• [Extract to read]
— Begin —

Ahahahaha. I get stupid crushes all the time, but being that, I never tell anybody or act upon them.

I guess my last/current-ish crush (one that is appropriate to talk about at least >.>) was on one of my neighbors and we've never even talked properly v.v I feel lame.


----------



## JoanCrawford (Sep 27, 2012)

Yes, major crush on this ESTP hunk. 










Of course he probably isn't attracted to me anyways. He probably friend-zoned me a long time ago.


----------



## Wellsy (Oct 24, 2011)

JoanCrawford said:


> Of course he probably isn't attracted to me anyways.


Isn't that the same lie we all tell ourselves so we don't try?


----------



## JoanCrawford (Sep 27, 2012)

Wellsy said:


> Isn't that the same lie we all tell ourselves so we don't try?


Probably, I just... don't know. I don't quite feel that connection that he truly likes me in that way. Plus, who knows. If I ask him out on a date of some sort he may turn me down, and then I would become the laughing stock of my workplace. D: (And my biggest fear is of awkward situations.) Lol, I feel like some pseudo-schoolgirl telling you about this.


----------



## Wellsy (Oct 24, 2011)

JoanCrawford said:


> Probably, I just... don't know. I don't quite feel that connection that he truly likes me in that way. Plus, who knows. If I ask him out on a date of some sort he may turn me down, and then I would become the laughing stock of my workplace. D: (And my biggest fear is of awkward situations.) Lol, I feel like some pseudo-schoolgirl telling you about this.

— End —

• [Raw data]
— Begin —

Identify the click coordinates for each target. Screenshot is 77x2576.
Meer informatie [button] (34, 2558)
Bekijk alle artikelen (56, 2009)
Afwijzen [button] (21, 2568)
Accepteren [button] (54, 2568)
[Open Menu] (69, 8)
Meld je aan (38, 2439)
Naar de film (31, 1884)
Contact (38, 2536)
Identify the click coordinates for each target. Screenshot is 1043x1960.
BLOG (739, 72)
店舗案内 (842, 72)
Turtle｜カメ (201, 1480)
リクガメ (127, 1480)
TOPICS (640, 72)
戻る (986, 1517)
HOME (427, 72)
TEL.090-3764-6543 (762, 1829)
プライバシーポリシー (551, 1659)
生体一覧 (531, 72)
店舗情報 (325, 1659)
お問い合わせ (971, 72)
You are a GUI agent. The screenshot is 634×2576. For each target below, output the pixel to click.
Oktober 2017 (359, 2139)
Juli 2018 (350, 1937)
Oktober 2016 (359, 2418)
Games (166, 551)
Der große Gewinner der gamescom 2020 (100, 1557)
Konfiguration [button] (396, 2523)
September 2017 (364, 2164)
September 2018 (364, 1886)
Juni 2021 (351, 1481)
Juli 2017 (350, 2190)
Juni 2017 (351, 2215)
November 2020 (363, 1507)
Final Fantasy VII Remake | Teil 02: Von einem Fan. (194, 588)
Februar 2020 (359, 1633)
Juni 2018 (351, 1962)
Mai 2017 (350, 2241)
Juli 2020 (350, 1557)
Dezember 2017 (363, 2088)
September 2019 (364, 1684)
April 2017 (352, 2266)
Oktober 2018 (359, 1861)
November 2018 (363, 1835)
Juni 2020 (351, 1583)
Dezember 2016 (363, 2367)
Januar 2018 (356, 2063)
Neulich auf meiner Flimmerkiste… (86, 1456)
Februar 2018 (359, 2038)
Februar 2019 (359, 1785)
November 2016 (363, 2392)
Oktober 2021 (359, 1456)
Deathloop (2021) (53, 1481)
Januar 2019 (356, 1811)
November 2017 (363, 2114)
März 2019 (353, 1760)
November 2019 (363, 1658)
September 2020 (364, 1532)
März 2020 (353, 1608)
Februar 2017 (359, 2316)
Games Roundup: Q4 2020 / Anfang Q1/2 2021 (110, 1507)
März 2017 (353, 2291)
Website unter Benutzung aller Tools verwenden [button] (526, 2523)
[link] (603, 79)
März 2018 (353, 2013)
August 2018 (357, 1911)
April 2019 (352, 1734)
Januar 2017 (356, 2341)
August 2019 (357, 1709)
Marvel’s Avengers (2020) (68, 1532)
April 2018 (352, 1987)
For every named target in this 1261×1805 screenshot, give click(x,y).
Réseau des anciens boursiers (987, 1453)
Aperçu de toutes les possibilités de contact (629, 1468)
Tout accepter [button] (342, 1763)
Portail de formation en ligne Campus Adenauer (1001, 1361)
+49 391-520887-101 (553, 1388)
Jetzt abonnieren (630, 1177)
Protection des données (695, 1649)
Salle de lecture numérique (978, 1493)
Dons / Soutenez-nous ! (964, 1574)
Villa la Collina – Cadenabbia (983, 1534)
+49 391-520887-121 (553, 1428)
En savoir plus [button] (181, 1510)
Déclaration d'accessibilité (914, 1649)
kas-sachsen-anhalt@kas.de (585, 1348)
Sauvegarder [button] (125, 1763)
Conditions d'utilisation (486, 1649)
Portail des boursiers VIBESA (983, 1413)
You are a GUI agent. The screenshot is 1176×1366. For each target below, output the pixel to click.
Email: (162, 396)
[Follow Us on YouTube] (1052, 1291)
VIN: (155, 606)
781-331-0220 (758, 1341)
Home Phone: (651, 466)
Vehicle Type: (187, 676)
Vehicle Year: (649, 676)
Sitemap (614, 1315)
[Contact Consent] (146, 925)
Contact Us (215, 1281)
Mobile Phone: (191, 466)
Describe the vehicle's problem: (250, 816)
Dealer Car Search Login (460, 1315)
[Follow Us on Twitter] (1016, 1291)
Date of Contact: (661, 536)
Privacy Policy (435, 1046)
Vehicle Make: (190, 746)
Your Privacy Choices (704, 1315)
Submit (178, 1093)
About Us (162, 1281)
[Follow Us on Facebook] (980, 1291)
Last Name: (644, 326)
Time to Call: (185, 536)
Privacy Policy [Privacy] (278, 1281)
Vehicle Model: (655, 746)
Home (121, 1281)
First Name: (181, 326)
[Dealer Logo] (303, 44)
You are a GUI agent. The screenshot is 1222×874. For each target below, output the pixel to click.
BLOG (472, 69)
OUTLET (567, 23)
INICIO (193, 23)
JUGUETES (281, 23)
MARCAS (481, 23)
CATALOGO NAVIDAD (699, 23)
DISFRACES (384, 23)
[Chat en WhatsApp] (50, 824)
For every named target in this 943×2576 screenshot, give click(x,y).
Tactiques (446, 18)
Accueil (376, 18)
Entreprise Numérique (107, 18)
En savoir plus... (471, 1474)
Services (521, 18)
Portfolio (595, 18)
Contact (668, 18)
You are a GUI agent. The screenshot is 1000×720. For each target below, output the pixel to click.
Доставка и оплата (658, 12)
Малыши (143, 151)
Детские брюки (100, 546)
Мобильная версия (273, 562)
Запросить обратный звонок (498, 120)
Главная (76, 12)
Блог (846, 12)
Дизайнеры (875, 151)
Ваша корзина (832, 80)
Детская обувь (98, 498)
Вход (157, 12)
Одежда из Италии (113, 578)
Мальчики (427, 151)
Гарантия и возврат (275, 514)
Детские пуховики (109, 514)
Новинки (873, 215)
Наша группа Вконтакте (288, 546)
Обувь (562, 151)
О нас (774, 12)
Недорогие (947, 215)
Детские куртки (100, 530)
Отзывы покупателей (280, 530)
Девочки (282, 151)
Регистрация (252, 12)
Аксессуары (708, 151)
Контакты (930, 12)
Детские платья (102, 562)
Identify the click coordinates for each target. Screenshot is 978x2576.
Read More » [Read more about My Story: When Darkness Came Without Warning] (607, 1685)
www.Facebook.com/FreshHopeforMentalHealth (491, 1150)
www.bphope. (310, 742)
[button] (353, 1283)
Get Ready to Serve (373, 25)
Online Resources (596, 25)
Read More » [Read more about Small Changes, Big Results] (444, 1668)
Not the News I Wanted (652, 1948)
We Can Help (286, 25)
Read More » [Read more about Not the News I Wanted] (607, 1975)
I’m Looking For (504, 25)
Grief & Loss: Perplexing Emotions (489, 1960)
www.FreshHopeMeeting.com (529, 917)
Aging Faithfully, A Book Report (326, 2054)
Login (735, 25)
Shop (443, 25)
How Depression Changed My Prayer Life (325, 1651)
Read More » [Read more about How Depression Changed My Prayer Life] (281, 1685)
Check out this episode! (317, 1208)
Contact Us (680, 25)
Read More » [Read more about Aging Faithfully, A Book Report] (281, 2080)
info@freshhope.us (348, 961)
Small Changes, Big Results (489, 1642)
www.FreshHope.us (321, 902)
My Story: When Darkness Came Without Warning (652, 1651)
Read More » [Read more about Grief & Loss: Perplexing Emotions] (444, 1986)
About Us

— End —

• [Short task] Reproduce the forum thread about crushes above word for word, in full.

• [Complete output]
Ahahahaha. I get stupid crushes all the time, but being that, I never tell anybody or act upon them.

I guess my last/current-ish crush (one that is appropriate to talk about at least >.>) was on one of my neighbors and we've never even talked properly v.v I feel lame.


----------



## JoanCrawford (Sep 27, 2012)

Yes, major crush on this ESTP hunk. 










Of course he probably isn't attracted to me anyways. He probably friend-zoned me a long time ago.


----------



## Wellsy (Oct 24, 2011)

JoanCrawford said:


> Of course he probably isn't attracted to me anyways.


Isn't that the same lie we all tell ourselves so we don't try?


----------



## JoanCrawford (Sep 27, 2012)

Wellsy said:


> Isn't that the same lie we all tell ourselves so we don't try?


Probably, I just... don't know. I don't quite feel that connection that he truly likes me in that way. Plus, who knows. If I ask him out on a date of some sort he may turn me down, and then I would become the laughing stock of my workplace. D: (And my biggest fear is of awkward situations.) Lol, I feel like some pseudo-schoolgirl telling you about this.


----------



## Wellsy (Oct 24, 2011)

JoanCrawford said:


> Probably, I just... don't know. I don't quite feel that connection that he truly likes me in that way. Plus, who knows. If I ask him out on a date of some sort he may turn me down, and then I would become the laughing stock of my workplace. D: (And my biggest fear is of awkward situations.) Lol, I feel like some pseudo-schoolgirl telling you about this.